Come è noto, da qualche tempo, i media mondiali (e non solo quelli italiani) si sono innamorati di un nuovo termine: “post-verità” e allora lo usiamo pure noi.
In realtà tale lemma è antico e pare sia stato utilizzato nel 1992 da uno scrittore serbo – americano Steve Tesich sulla rivista Usa Nation a proposito dello sviluppo del concetto di “verità” mediatica a partire dallo scandalo Watergate scoperto da due giornalisti del Washington Post per poi consolidarsi in altri fatti come l’”Iran contra” e la prima guerra del Golfo.
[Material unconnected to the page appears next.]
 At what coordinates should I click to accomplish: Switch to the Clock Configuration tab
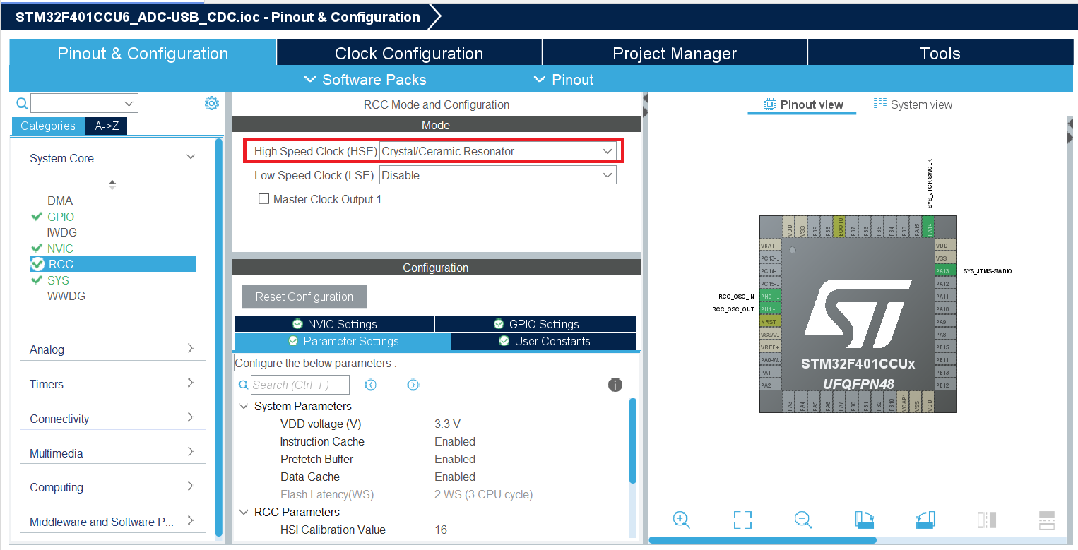(x=408, y=54)
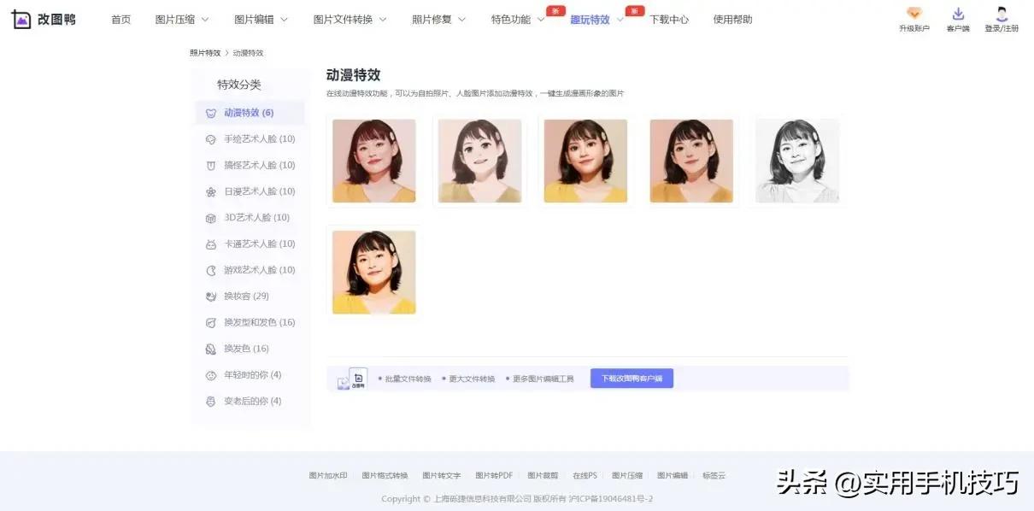Click the 换妆容 makeup icon
The height and width of the screenshot is (511, 1034).
pos(209,296)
In ogni caso la post – verità è tornata prepotentemente protagonista dopo l’elezione di Donald Trump a Presidente egli Usa.
Il termine è utilizzato come una clava mediatica dai media e dai blog della sinistra mondiale che accusano le destre populiste di manipolare la verità dicendo appunto post- verità e cioè falsità.
Ma Matteo Renzi ha fatto ricorso a piene mani al concetto di post -verità: tutti abbiamo visto e soprattutto sentito il discorso di domenica notte in cui il premier (?) si manganellava tafazzianamente le glorie da solo con sadica gioia dicendo che questa volta “la poltrona che salta è la mia”.
In questo masochismo compiaciuto c’è anche tutta la componente dei flagellanti cattolici che godono nel sacramento della pubblica confessione; ma tale sano rito espiatorio, come noto, in genere dura poco e già qualche ora dopo Renzi si era reso conto dell’enorme “cavolata” mediatica commessa (sempre con il buon Filippo Sensi dietro le spalle) e con tutto il suo spirito scoutistico era già passato al contrattacco tant’è che ora ce lo abbiamo ancora sul groppone (e chissà per quanto) in varie forme e manifestazioni un po’ come le incarnazioni di Vishnu, come segretario e (ancora) come premier.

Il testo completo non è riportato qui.